December 18, 2007 - Lima News (OH)

Man Wants His $400k Back From the FBI

By Doug Sowinski

LIMA - Two robbers who broke into Luther Ricks Sr.'s house this summer may have not gotten his life savings he had in a safe, but after the FBI confiscated it he may not get it back.

Ricks has tried to get an attorney to fight for the $402,767 but he has no money. Lima Police Department officers originally took the money from his house but the FBI stepped in and took it from the Police Department. Ricks has not been charged with a crime and was cleared in a fatal shooting of one of the robbers but still the FBI has refused to return the money, he said.

"They are saying I have to prove I made it," he said.

The 63-year-old Ricks said he and his wife, Meredith, saved the money during their lifetime in which both worked while living a modest life.

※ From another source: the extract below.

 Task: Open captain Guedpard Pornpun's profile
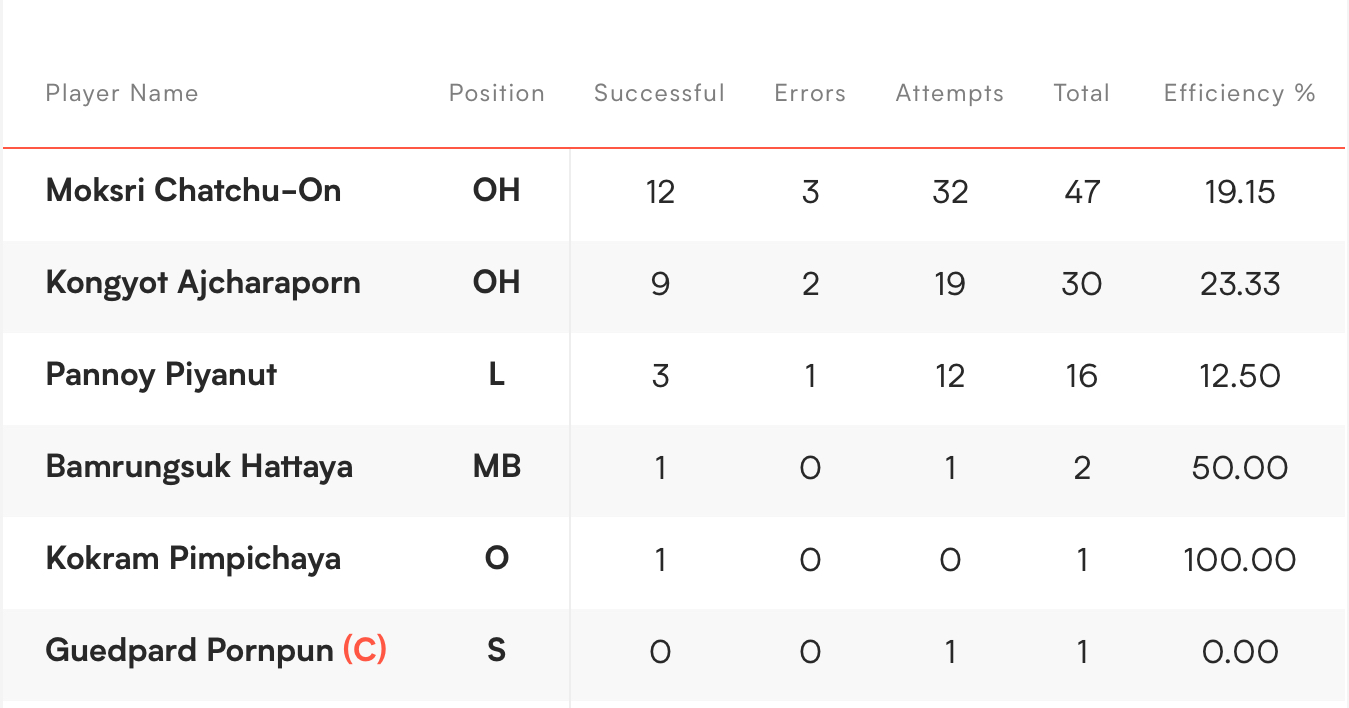(x=189, y=651)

A representative of the FBI could not be reached for comment.

During the fatal shooting incident inside the house June 30, Ricks and his son were being attacked by two men and his son was stabbed. Ricks broke free, grabbed a gun and shot to death 32-year-old Jyhno Rock inside his home at 939 Greenlawn Ave.

Police originally took the money after finding marijuana inside Ricks' home, which Ricks said he had to help manage pain.

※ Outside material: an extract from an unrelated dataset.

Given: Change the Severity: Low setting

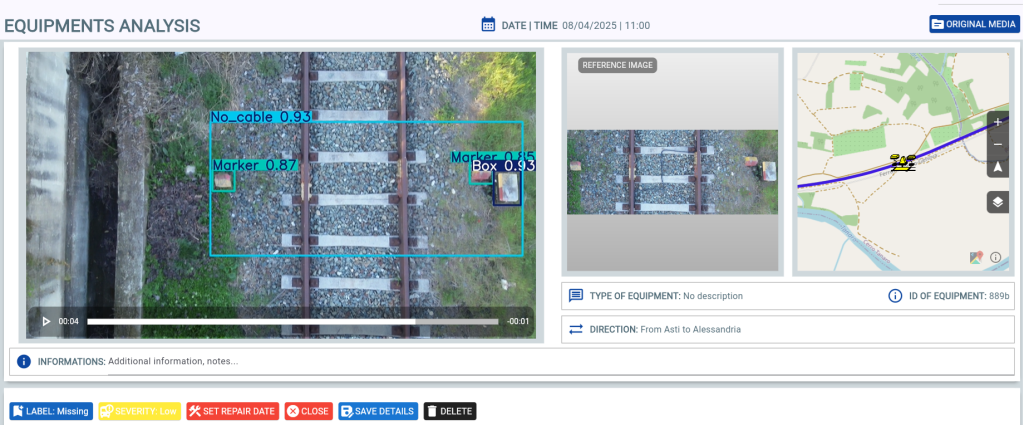Looking at the screenshot, I should pos(139,411).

"I smoke marijuana. I have arthritis. I have shingles, a hip replacement," he said.

Ricks, who is retired from Ohio Steel Foundry, said he always had a safe at home and never had a bank account.

American Civil Liberties Union of Ohio Legal Director Jeff Gamso said Ricks has a tough road ahead, not impossible, but tough to get back his money.

"The law of forfeiture basically says you have to prove you're innocent. It's terrible, terrible law," he said.

The law is tilted in favor of the FBI in that Ricks need not be charged with a crime and the FBI stands a good chance at keeping the money, Gamso said.

"The law will presume it is the result of ill-gotten gains," he said.

Still Ricks can pursue it and possibly convince a judge he had the money through a lifetime of savings. Asking the FBI usually doesn't work, he said.

"The FBI, before they would give it up, would want dated receipts," he said.

If the FBI does keep the money, it would be put toward a law enforcement use, if the city of Lima does not fight for it because the city discovered it, Gamso said.

Lima Law Director Tony Geiger said he has not been asked to stake a legal claim for the money.